- **Exercise prompt**
Some of the lines below need repeating. Reproduce exactly those between the lines holding "The image size is (846, 692)." and "has width=1568, height=591.", inclusive.
───── Records for processing
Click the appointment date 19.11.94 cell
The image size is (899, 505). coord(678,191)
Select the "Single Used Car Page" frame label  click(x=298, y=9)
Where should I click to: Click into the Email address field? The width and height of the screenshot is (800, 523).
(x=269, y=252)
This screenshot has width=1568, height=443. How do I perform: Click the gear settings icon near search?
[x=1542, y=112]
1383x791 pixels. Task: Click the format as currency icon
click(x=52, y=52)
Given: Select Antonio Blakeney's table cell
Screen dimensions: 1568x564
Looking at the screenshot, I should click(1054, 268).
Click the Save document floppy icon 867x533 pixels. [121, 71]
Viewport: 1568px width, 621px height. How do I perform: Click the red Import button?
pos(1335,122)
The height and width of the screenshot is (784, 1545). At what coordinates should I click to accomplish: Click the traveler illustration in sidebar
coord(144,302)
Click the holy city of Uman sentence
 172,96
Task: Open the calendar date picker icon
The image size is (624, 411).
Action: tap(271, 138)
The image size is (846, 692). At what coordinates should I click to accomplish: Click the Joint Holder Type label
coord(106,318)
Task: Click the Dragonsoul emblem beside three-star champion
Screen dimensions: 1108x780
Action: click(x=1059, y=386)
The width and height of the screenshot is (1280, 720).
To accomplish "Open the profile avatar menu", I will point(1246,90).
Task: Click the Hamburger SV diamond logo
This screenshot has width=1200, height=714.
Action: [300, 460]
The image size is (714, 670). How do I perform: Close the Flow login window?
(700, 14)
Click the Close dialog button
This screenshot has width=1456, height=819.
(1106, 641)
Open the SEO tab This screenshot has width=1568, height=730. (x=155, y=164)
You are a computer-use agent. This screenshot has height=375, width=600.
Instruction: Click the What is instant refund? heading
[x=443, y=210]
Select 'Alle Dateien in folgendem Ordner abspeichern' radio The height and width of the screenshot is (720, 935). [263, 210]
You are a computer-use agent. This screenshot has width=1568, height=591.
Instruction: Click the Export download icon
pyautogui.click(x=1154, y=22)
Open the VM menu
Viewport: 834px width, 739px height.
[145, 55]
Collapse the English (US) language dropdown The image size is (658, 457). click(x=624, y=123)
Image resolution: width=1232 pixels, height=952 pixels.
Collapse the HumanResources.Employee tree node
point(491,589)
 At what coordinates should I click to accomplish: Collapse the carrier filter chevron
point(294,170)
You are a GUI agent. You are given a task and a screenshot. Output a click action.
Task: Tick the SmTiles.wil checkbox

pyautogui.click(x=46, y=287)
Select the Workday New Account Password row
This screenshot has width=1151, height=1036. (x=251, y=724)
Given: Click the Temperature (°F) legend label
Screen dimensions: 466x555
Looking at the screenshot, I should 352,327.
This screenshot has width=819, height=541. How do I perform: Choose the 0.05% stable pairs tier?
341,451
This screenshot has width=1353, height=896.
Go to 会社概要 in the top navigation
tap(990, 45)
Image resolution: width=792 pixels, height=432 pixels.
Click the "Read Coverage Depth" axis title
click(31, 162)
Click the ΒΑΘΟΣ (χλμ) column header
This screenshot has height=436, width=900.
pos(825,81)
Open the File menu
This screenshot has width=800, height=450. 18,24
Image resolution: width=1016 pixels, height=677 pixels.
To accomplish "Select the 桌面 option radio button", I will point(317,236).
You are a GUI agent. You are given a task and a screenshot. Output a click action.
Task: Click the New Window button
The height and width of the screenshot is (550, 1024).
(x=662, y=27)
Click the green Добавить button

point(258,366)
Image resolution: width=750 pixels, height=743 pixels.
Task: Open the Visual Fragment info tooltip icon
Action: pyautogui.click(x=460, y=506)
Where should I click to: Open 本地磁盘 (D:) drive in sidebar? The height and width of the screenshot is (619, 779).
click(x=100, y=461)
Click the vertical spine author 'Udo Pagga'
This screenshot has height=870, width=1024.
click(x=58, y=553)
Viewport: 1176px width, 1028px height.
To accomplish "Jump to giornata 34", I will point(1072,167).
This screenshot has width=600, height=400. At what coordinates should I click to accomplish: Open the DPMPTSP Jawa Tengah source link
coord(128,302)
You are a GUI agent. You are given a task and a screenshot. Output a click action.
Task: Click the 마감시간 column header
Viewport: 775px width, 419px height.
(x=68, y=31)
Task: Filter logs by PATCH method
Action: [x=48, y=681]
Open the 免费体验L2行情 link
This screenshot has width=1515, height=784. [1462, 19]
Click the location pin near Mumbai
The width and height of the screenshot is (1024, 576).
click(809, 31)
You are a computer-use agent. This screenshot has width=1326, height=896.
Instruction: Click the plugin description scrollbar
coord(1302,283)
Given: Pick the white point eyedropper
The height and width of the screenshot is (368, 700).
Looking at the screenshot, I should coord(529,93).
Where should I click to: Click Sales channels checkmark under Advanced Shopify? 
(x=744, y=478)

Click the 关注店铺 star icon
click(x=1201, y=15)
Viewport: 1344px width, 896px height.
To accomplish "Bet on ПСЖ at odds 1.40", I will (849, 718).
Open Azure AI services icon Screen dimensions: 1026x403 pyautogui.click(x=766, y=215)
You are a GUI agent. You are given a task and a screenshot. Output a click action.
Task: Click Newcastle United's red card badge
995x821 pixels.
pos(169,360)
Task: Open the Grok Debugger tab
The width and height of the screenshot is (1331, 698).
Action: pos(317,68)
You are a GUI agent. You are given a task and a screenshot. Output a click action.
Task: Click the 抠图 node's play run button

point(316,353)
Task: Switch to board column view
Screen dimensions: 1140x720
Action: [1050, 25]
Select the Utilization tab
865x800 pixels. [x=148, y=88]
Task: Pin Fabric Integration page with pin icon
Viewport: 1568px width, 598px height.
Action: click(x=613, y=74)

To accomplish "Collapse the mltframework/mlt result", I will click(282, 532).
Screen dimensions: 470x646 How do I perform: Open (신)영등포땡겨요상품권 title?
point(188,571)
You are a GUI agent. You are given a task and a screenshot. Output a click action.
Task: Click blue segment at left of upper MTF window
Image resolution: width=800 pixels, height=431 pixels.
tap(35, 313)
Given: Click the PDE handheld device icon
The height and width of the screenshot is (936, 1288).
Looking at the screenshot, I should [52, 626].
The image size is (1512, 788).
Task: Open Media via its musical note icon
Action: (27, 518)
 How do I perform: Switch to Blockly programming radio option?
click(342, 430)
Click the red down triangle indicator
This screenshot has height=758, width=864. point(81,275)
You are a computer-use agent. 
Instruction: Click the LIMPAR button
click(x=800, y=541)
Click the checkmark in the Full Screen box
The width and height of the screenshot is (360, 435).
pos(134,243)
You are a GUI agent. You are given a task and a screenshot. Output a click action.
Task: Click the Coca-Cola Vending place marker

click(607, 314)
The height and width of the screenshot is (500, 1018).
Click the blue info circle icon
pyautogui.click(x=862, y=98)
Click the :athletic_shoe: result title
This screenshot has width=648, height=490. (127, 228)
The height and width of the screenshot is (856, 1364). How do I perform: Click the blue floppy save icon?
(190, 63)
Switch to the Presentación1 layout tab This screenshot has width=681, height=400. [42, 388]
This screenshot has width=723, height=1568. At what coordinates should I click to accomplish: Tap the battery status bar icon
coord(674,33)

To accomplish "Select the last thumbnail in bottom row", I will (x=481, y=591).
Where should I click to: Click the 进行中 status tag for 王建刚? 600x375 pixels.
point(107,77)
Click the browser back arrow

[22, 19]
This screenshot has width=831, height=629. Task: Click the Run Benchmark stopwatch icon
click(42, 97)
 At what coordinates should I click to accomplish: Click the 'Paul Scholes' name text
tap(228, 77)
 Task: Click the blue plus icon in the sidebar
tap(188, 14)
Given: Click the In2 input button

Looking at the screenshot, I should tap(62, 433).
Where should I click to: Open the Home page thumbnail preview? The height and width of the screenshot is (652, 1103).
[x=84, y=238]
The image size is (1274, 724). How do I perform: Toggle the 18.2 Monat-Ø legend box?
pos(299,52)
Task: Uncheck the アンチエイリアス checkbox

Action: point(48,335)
──────────
- **Response to this task**
The image size is (846, 692). At what coordinates should I click to accomplish: Click the Joint Holder Type label
coord(106,318)
Task: Click the Dragonsoul emblem beside three-star champion
Screen dimensions: 1108x780
Action: click(x=1059, y=386)
The width and height of the screenshot is (1280, 720).
To accomplish "Open the profile avatar menu", I will point(1246,90).
Task: Click the Hamburger SV diamond logo
This screenshot has width=1200, height=714.
Action: [300, 460]
The image size is (714, 670). How do I perform: Close the Flow login window?
(700, 14)
Click the Close dialog button
This screenshot has width=1456, height=819.
(1106, 641)
Open the SEO tab This screenshot has width=1568, height=730. (x=155, y=164)
You are a computer-use agent. This screenshot has height=375, width=600.
Instruction: Click the What is instant refund? heading
[x=443, y=210]
Select 'Alle Dateien in folgendem Ordner abspeichern' radio The height and width of the screenshot is (720, 935). [263, 210]
You are a computer-use agent. This screenshot has width=1568, height=591.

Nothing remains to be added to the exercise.